Personal information
- Born: 20 September 1896 Charlottenburg, German Empire
- Died: 16 August 1975 (aged 78) Berlin, West Germany

Chess career
- Country: Germany
- Title: Grandmaster (1950)

= Friedrich Sämisch =

German chess grandmaster (1896–1975)

Friedrich Sämisch (20 September 1896 - 16 August 1975) was a German chess player and chess theorist. He was among the inaugural recipients of the title International Grandmaster from FIDE in 1950.

==Background==

Sämisch was a bookbinder before taking up chess full-time. As a player, he had a reputation for getting into time trouble though somewhat inconsistently he was a fine player of lightning chess. He was also said to be a fine player of blindfold chess, with world champion Alexander Alekhine observing: 'Of all the modern masters that I have had occasion to observe playing blindfold chess, it is Sämisch who interests me the most; his great technique, his speed and precision have always made a profound impression on me'.

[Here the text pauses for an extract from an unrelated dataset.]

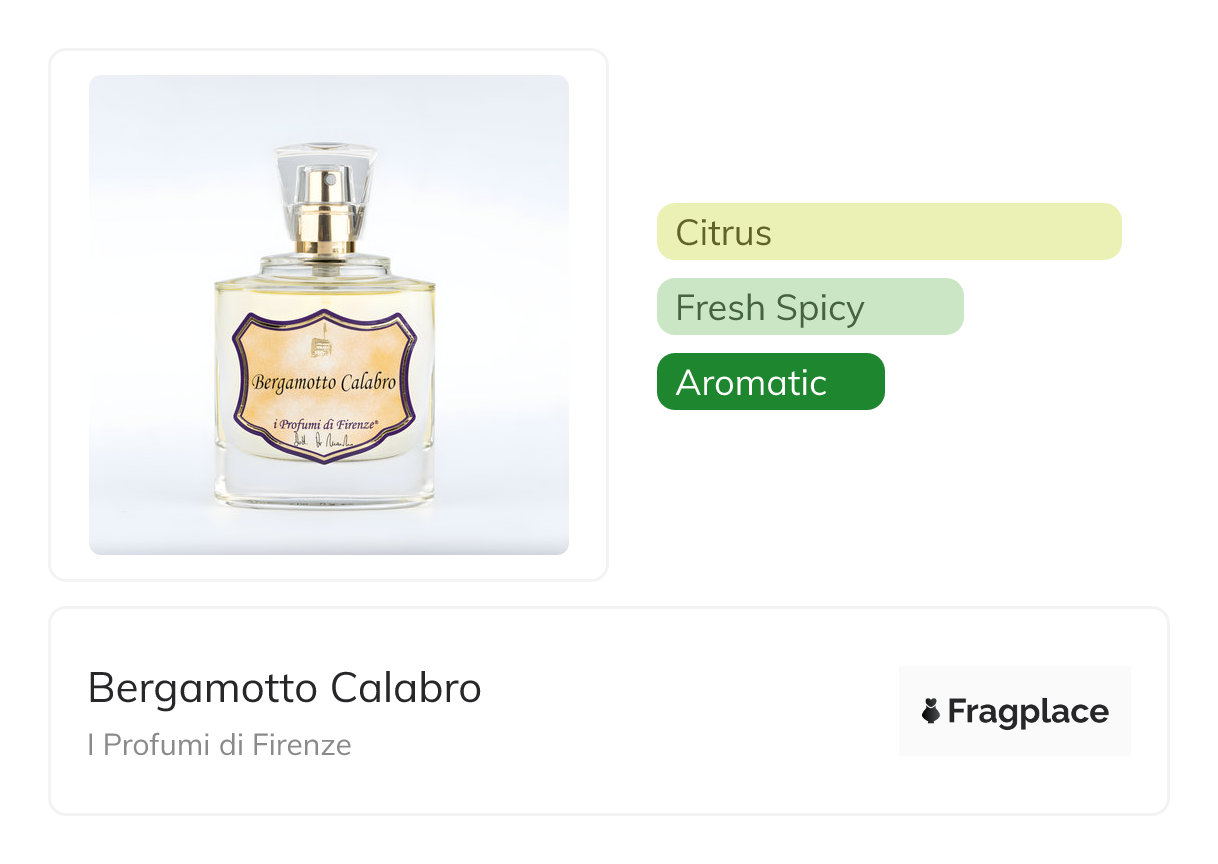Select the dark green Aromatic accord bar
The image size is (1218, 864).
pos(770,382)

==Main competitive results==
- 2nd at Berlin 1920
- 1st at Vienna, Austria in 1921 (champion of the first, although unofficial, Austrian Chess Championship), above Max Euwe, Gyula Breyer, Ernst Grünfeld and Savielly Tartakower
- 2nd at Hamburg 1921
- equal 2nd with Tartakower, after Aron Nimzowitsch, at Copenhagen 1923
- 3rd at Baden-Baden 1925, after Alexander Alekhine and Akiba Rubinstein
- equal 1st with Sir George Thomas at Spa, Belgium, 1926
- 1st at Dortmund 1928, above Richard Réti, Paul Johner and Efim Bogoljubov
- equal 1st with Réti at Brno 1928
- 1st at Swinemünde 1930

In 1922 he won a match in Berlin against Réti (+4−1=3).

Perhaps his most famous game is his loss to Nimzowitsch at Copenhagen 1923 in the Immortal Zugzwang Game. He also played many beautiful games though, one of them being his win against Grünfeld at Karlsbad 1929, which won a brilliancy prize. In the same tournament he also won against José Raúl Capablanca. The former world champion lost a piece in the opening but did not resign, which usually happens in such cases in grandmaster games, but to no avail, this disadvantage being too much even for a player of his class.

At the age of 73, in 1969, Sämisch played a tournament in memoriam of Adolf Anderssen in Büsum, Germany, and another tournament in Linköping, Sweden, but lost all games in both events (fifteen in the former and thirteen in the latter) on time control.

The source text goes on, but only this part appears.